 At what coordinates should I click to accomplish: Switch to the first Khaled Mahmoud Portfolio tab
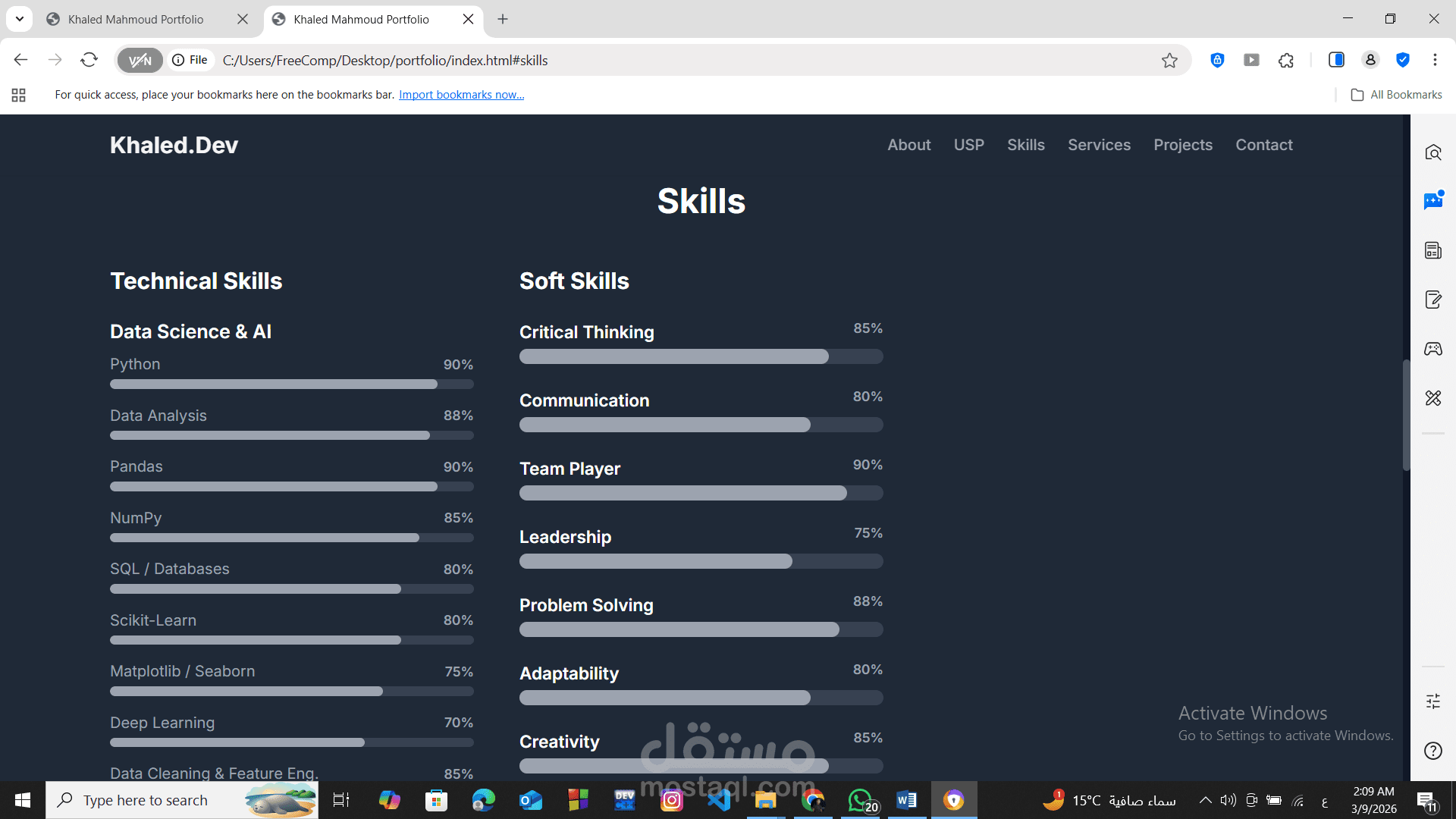(136, 20)
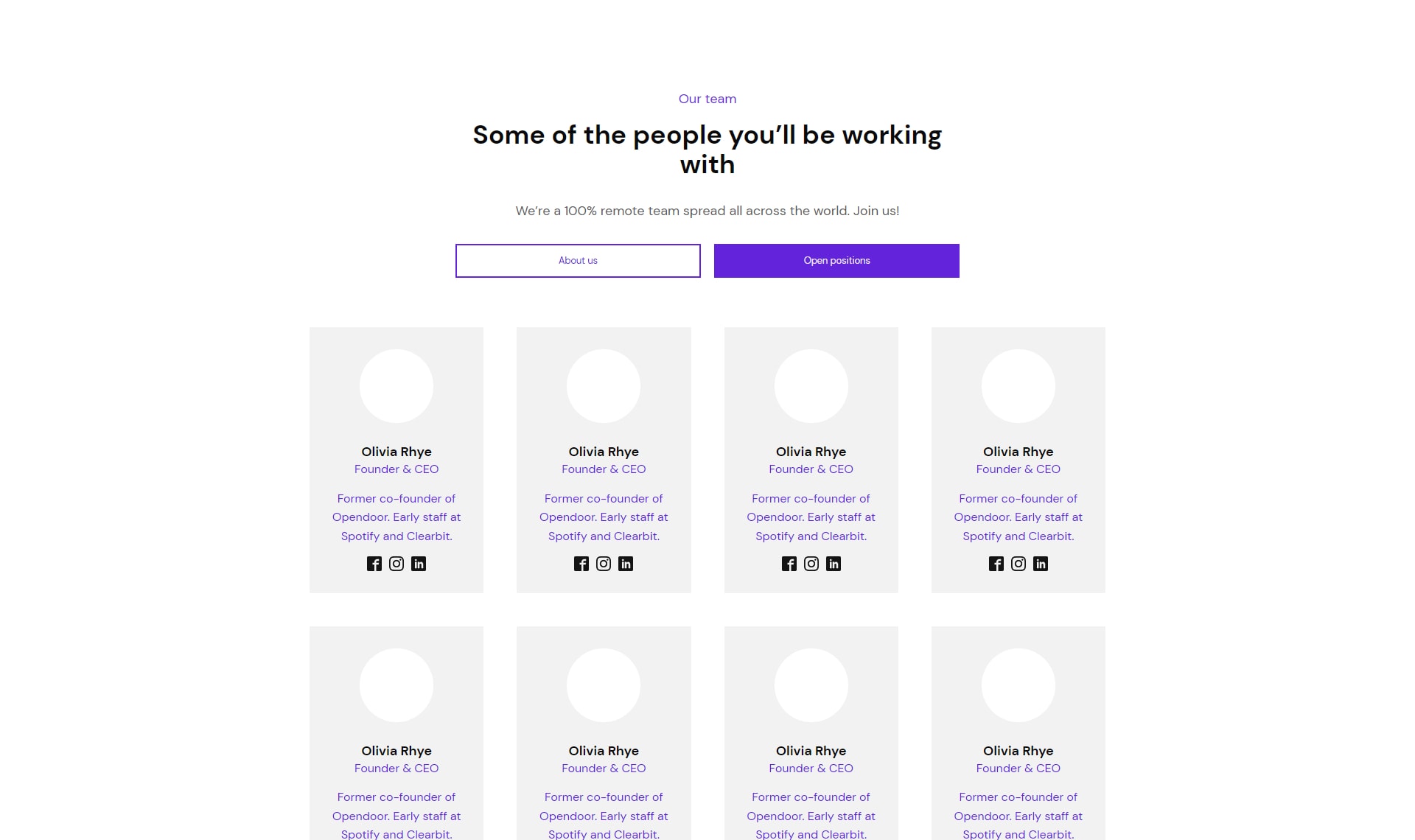
Task: Open LinkedIn icon in fourth top-row card
Action: (x=1041, y=564)
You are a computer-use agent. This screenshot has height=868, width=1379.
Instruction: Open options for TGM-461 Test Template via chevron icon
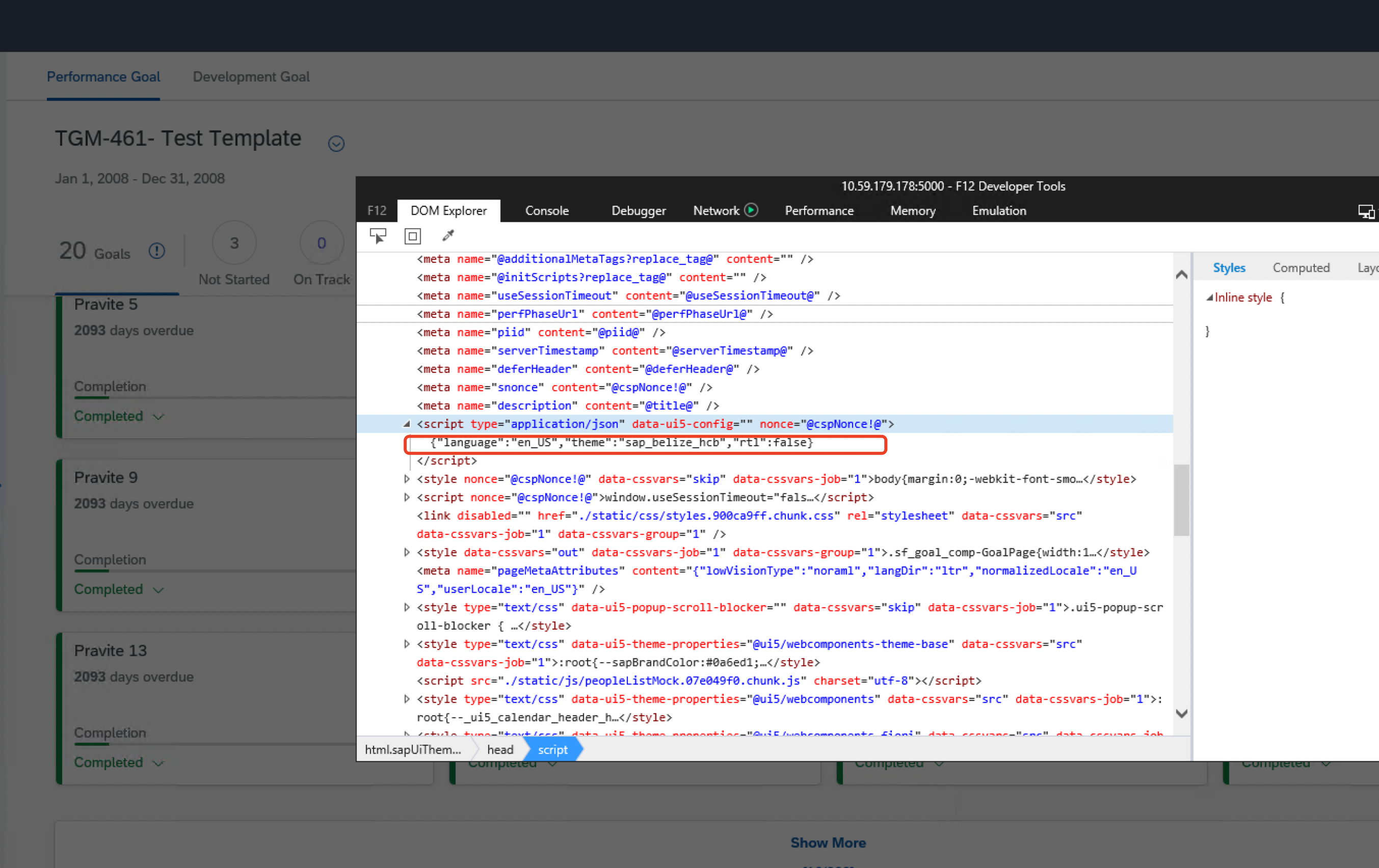[x=336, y=143]
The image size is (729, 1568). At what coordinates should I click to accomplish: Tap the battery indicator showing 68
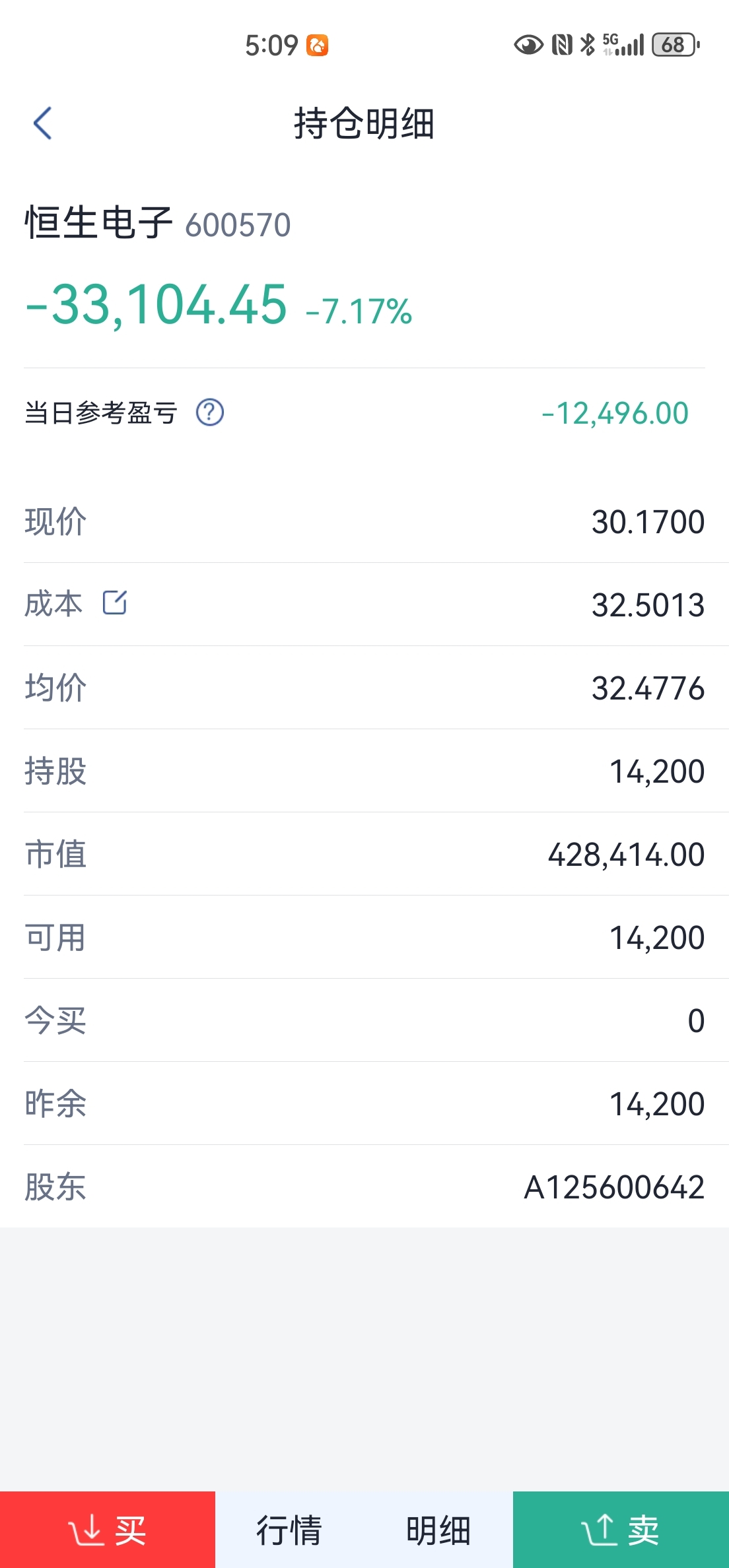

DESCRIPTION OF THE TASK |
Gather every line of the entries above that contains the string "click" and copy each one in full. Case counts.

SOLUTION TO THE EXERCISE |
 At what coordinates should I click to accomplish: Switch to the first Khaled Mahmoud Portfolio tab
The image size is (729, 1568). At what coordinates should I click to accomplish: Tap the battery indicator showing 68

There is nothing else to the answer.